Explanation of Responses:

* If the form is filed by more than one reporting person, see Instruction 5(b)(v).
** Intentional misstatements or omissions of facts constitute Federal Criminal Violations. See 18 U.S.C. 1001 and 15 U.S.C. 78ff(a).
(1) Each restricted stock unit is the economic equivalent of one share of ICF International, Inc. Common Stock.
(2) These acquired restricted stock units were granted on March 19, 2012, pursuant to ICF International, Inc.'s 2010 Omnibus Incentive Plan, as amended. These restricted stock units vest over a period of 4 years at 25% per year beginning one year from the date of grant. The first three installments vested on March 19, 2013, March 19, 2014 and March 19, 2015, respectively.
(3) These acquired restricted stock units were granted on March 18, 2013, pursuant to ICF International, Inc.'s 2010 Omnibus Incentive Plan, as amended. These restricted stock units vest over a period of 4 years at 25% per year beginning one year from the date of grant. The first two installments vested on March 18, 2014 and March 18, 2015, respectively.
(4) These acquired restricted stock units were granted on March 17, 2014, pursuant to ICF International, Inc.'s 2010 Omnibus Incentive Plan, as amended. These restricted stock units vest over a period of 4 years at 25% per year beginning one year from the date of grant. The first installment vested on March 17, 2015.
(5) These acquired restricted stock units were granted on March 16, 2015, pursuant to ICF International, Inc.'s 2010 Omnibus Incentive Plan, as amended. These restricted stock units vest over a period of 4 years at 25% per year beginning one year from the date of grant.

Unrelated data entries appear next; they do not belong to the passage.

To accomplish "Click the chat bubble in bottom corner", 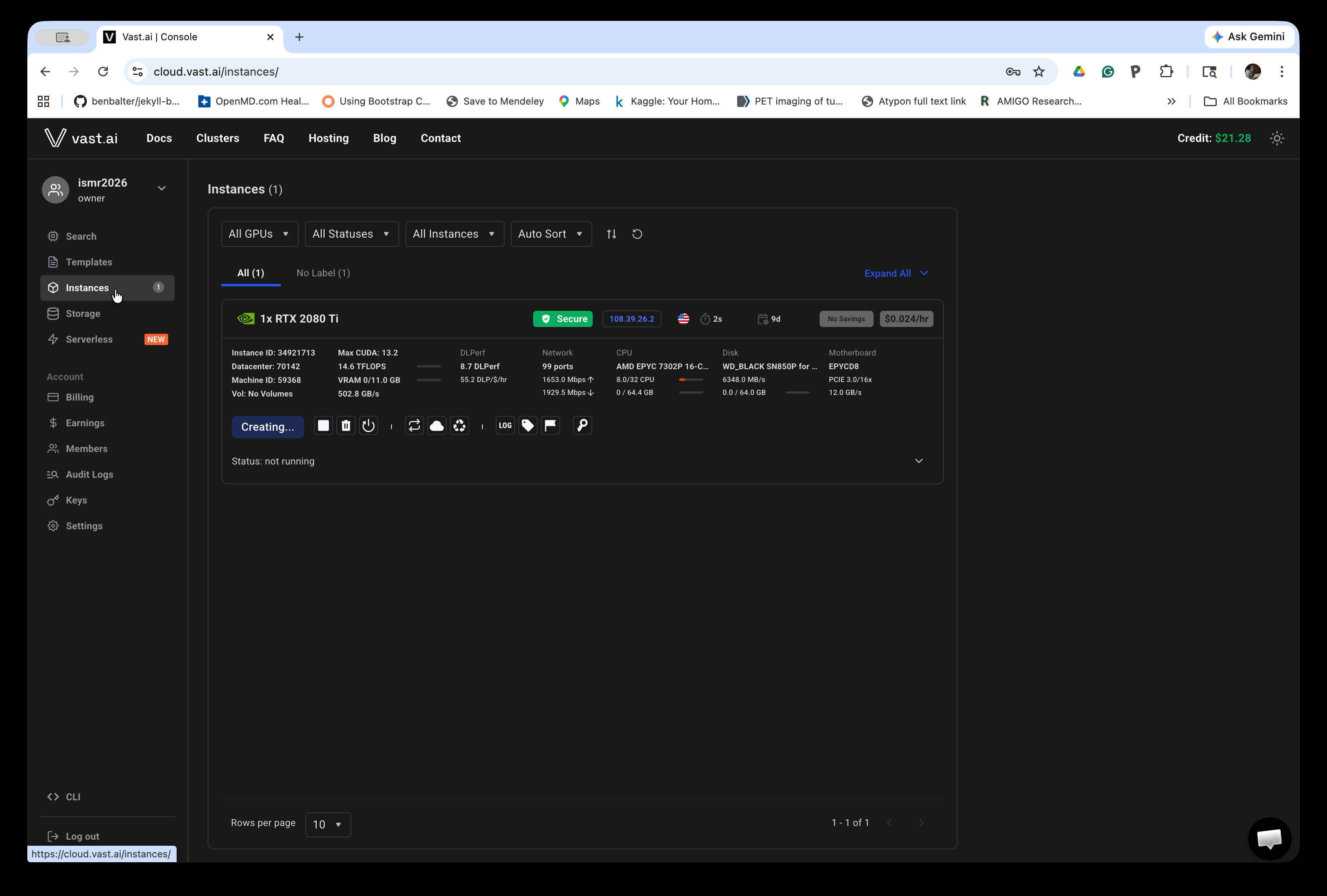I will 1270,838.
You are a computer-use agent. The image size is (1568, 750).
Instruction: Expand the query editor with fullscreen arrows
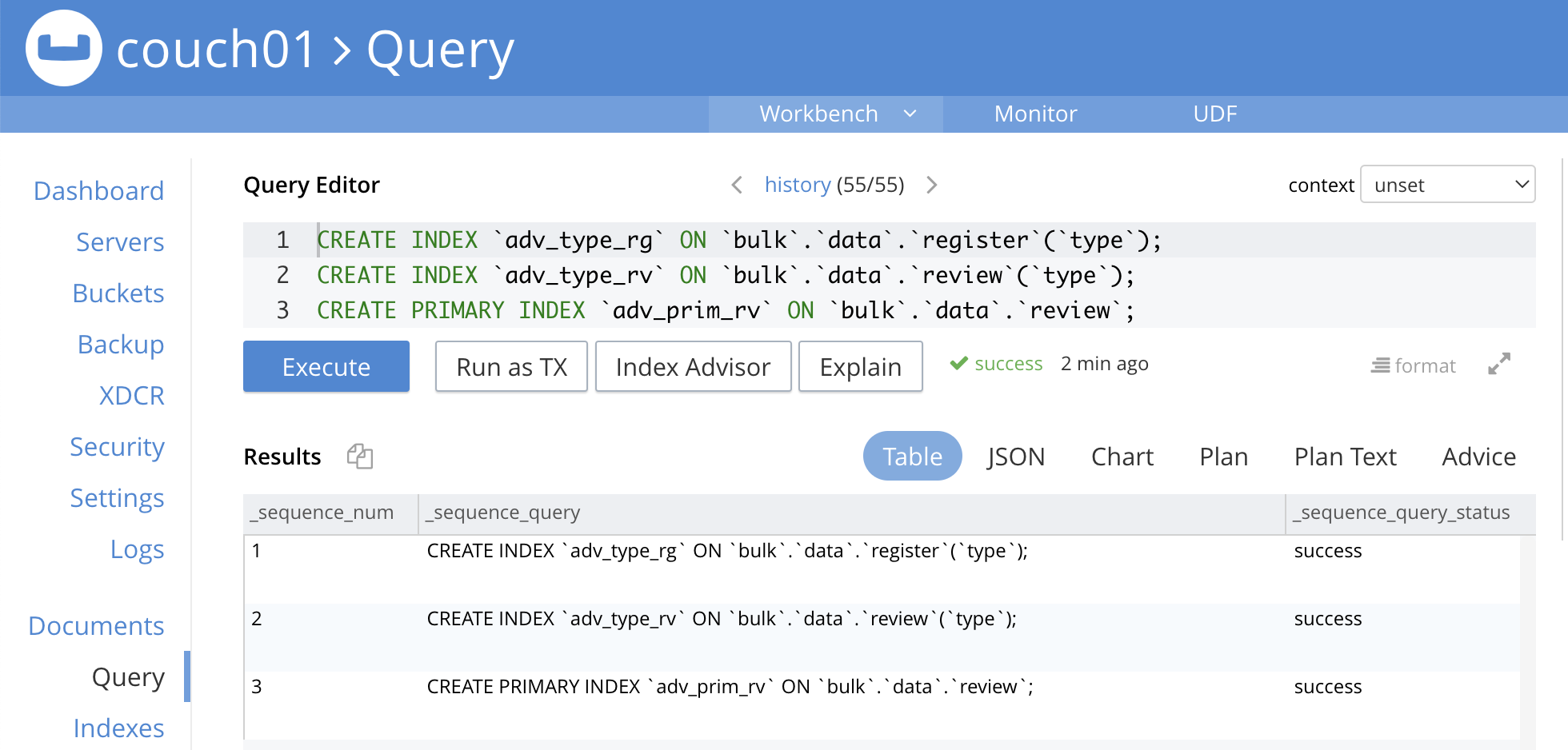pyautogui.click(x=1499, y=365)
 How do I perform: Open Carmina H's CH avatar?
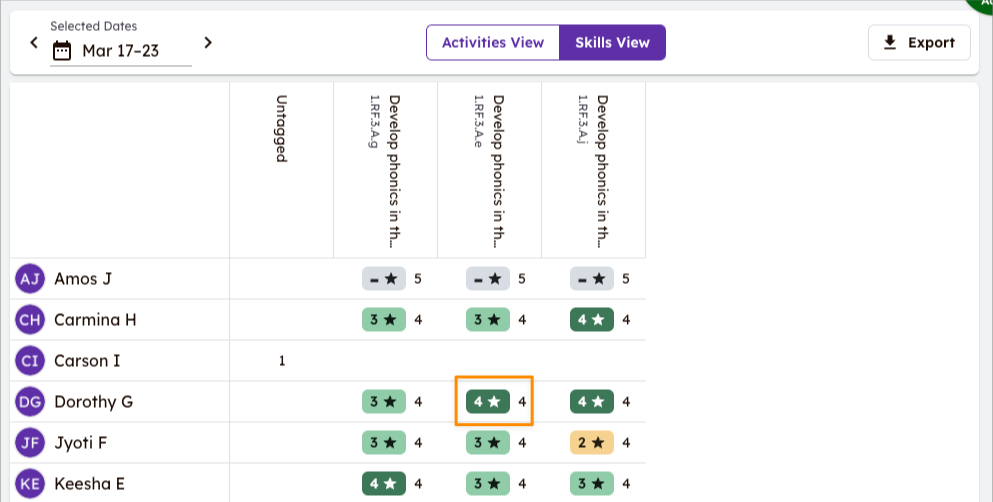coord(30,320)
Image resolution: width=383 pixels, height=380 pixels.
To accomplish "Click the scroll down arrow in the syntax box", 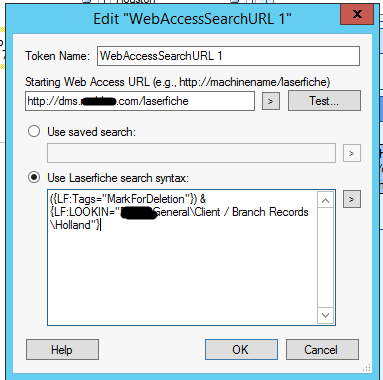I will [326, 315].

(6) This option award was granted on March 19, 2012 for 8,451 options, pursuant to the ICF International, Inc. 2010 Omnibus Incentive Plan, as amended. The option award vested over a period of 3 years at 33 1/3% per year beginning one year from the date of grant. At the time of this filing, the option award was entirely vested, and 5,634 options have been exercised.
(7) This option award was granted on March 18, 2013 for 10,191 options, pursuant to the ICF International, Inc. 2010 Omnibus Incentive Plan, as amended. The option award vests over a period of 3 years at 33 1/3% per year beginning one year from the date of grant. The first two installments vested on March 18, 2014 and March 18, 2015, respectively, and 3,397 options have been exercised.

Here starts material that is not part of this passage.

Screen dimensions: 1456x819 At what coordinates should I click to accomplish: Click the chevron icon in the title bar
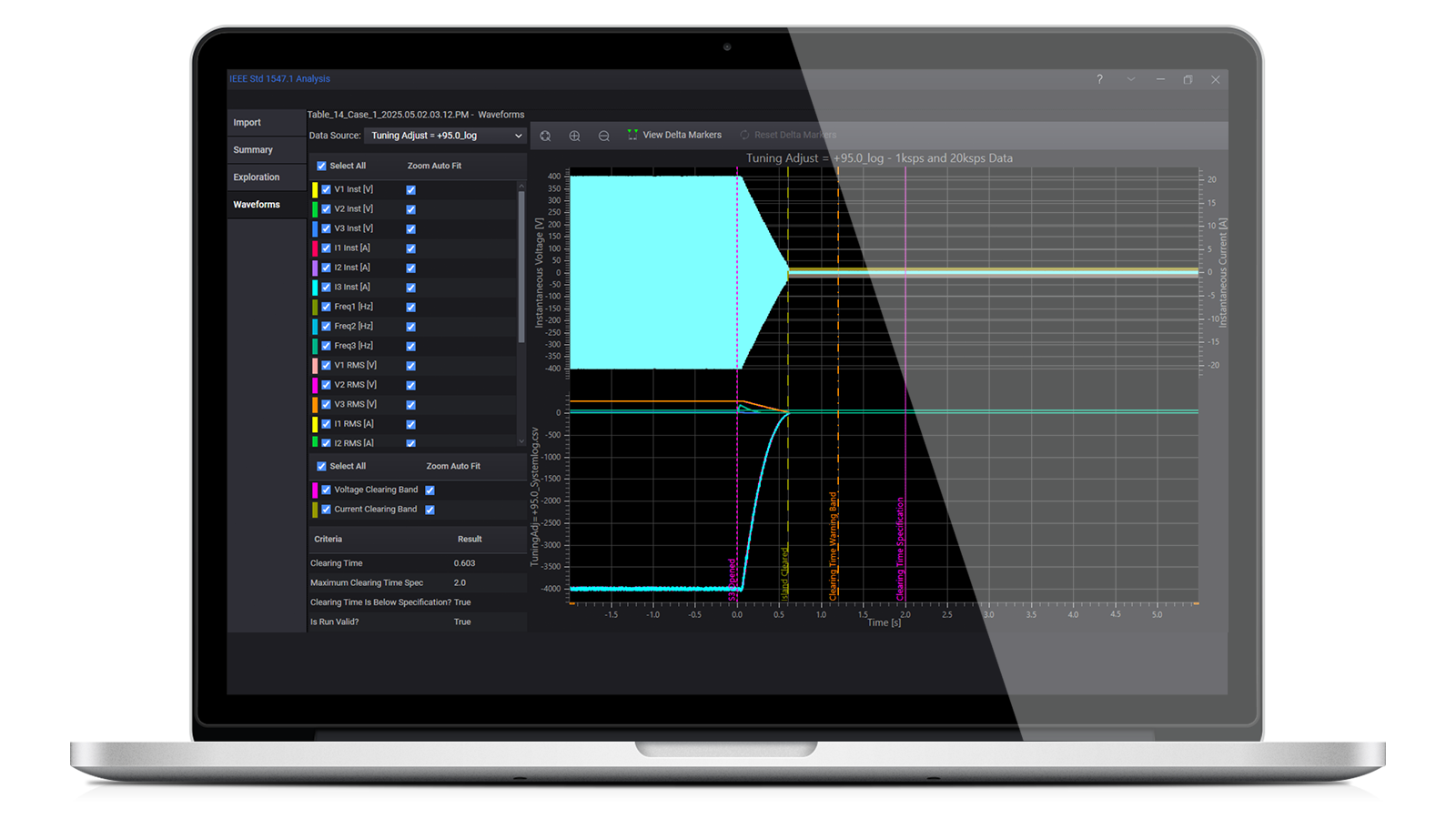coord(1130,79)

(8) This option award was granted on March 17, 2014 for 5,665 options, pursuant to the ICF International, Inc. 2010 Omnibus Incentive Plan, as amended. The option award vests over a period of 3 years at 33 1/3% per year beginning one year from the date of grant. The first installment vested on March 17, 2015, and no options have been exercised.

Note: File three copies of this Form, one of which must be manually signed. If space is insufficient, See Instruction 6 for procedure.

Potential persons who are to respond to the collection of information contained in this form are not required to respond unless the form displays a currently valid OMB number.